A (Crystal) – How do you get to that point where you can get cooperation, attention, and even respect. She used to do an introduction to design research for new teams, with the goal of facilitating a customer centric mindset. Now she is breaking it down into smaller activities like shadowing her during an interview or usability testing, or planning research objectives. And then getting people to practice doing it themselves. Creating activities, doing it across a period of time. You’re asking people for less time, makes it easier to engage.
Q – How do you bring more clarity into different roles – like program / product delivery. Any tips or tricks?
A (Jose) – We are having an identity crisis. We are so invested in distinguishing ourselves that we have created all these different roles. We’re making it more difficult to work with us. We have to really make a concerted effort to change that in an iterative manner.
A (Guneet) – It’s beyond design into marketing, engineering, etc. We don’t involve them when we build the goals. Companies who have been in the forefront of involving everybody goes a long way when it comes to execution.
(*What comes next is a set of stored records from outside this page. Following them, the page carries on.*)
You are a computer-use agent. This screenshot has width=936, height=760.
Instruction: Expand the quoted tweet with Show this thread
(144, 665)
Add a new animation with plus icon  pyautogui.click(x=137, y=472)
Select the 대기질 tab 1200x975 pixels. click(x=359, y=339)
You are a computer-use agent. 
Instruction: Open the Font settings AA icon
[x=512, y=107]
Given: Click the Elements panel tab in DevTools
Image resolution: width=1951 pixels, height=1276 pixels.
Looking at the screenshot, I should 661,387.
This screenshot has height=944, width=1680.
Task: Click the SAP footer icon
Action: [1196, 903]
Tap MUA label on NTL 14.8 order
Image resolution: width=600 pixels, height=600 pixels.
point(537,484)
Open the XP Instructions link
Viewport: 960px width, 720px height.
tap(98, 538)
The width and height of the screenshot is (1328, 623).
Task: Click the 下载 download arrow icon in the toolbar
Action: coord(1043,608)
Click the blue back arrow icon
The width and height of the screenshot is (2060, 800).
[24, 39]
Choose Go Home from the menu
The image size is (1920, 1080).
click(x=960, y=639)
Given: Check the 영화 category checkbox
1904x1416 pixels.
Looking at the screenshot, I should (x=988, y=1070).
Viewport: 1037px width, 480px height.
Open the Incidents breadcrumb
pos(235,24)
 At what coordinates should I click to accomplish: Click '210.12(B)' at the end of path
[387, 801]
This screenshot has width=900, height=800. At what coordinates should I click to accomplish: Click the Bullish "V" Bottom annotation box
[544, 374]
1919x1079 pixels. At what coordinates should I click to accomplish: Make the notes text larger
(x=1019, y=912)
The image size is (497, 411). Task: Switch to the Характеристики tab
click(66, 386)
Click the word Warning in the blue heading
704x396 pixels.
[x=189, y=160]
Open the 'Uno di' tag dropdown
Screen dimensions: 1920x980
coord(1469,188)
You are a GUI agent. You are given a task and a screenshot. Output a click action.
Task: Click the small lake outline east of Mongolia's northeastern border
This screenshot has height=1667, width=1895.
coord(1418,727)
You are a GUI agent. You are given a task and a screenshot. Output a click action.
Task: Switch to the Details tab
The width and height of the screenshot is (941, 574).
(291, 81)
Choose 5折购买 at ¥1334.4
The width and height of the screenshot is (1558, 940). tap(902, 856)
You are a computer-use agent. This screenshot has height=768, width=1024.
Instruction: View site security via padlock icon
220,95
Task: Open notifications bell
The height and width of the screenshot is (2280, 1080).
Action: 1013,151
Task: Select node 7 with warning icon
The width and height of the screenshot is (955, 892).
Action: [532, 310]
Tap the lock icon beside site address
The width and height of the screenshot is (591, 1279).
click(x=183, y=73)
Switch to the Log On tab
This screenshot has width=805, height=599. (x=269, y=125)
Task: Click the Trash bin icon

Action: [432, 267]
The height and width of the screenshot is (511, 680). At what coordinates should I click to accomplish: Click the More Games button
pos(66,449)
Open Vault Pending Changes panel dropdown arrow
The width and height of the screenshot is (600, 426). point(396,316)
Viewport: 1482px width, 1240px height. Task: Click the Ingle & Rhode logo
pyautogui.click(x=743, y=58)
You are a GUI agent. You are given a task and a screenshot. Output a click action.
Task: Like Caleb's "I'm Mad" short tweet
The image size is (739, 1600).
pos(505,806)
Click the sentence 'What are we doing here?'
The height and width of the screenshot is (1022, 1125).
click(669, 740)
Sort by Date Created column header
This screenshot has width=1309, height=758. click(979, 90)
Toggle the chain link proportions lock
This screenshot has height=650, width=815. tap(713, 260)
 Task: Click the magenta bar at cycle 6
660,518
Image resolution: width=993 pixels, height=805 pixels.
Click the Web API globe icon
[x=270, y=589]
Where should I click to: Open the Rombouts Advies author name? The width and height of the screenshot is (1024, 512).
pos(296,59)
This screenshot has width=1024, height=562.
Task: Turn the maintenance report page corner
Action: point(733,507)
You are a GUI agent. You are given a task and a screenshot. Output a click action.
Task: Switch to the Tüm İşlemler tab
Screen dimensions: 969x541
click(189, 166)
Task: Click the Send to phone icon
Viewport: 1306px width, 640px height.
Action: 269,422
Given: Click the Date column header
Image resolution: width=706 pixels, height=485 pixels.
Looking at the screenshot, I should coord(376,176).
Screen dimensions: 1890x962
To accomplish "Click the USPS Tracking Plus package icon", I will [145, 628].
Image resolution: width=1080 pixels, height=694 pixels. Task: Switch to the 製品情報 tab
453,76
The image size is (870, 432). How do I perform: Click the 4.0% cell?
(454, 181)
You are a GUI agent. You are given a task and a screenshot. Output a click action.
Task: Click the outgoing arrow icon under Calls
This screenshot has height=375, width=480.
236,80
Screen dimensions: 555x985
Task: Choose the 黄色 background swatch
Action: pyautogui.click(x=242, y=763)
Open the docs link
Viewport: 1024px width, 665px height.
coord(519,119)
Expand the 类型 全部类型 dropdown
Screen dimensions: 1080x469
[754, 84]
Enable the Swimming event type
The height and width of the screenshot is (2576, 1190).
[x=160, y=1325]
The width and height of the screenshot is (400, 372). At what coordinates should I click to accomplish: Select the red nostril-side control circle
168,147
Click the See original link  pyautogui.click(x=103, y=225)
A (Rachel) – The leadership across disciplines aligned on a process that the team would use from conceptualization to launching an eperiment. There are five checkpoints, and they are required to come together. That structured process has made it work a lot smoother. Designers and all of us – the title is actually important, our identities are tied to that. Titles do cause problems, it’s a good thing to poke at.
A (Crystal) – She worked in a uniquely positioned organization, they tried to influence all levels. They woudl consider name-dropping the nuclear option. We wanted an organization to be more iterative in releasing software. They sold them – if this succeeds you can take the credit, and if it fails you can blame us. People
A (Guneet) – Don’t expect they will get it all in one go. Context cannot be transmitted once, or in one way. Verbal, email, Slack, Town Hall. Don’t assume that you’re done after one Jira rreport, one readout.
A (Rachel) – There is a significant people component to this work. So much to create teh process and getting people to buy into change management. You can find the individuals that have built trust in the team – a leader, or someone well respected can help you send that message.
A (Jose) – In a previous organizaiton, the head of design for their division got together. They set up a Design Thinking workshop where all the leaders of the divison, and they crafted what it meant to be design driven, what design meant to the organization. Design wasn’t in the credo, but they felt ownership and adopted it. A great way to have impact it without using the design. It was framed as the principles that drive our organization – our credo.
Q – Grassroots versus top down?
A (Crystal) – I meant you should do both. In government, the most senior people are politicians, and middle management are bureaucrats. You want buy-in from the people who will be running that program twenty years from now. People (especially junior people) were really afraid things would go wrong.
Q – My company has a culture of continuous improvement. How do balance that with change fatigue. When to make the big change, versus when the team is maxed?
A (Jose) – One of the principles he alluded do – riskiest assumption without investing a time of money. Risk aversion is high. You are always testing something that can help you or you can always go back. The big reveal has a lot of risk, how can we learn.
A (Guneet) – Fatigue understands when the don’t understand the benefits or the rationale. Bring wins to the surfaces also helps to avoid fatigue.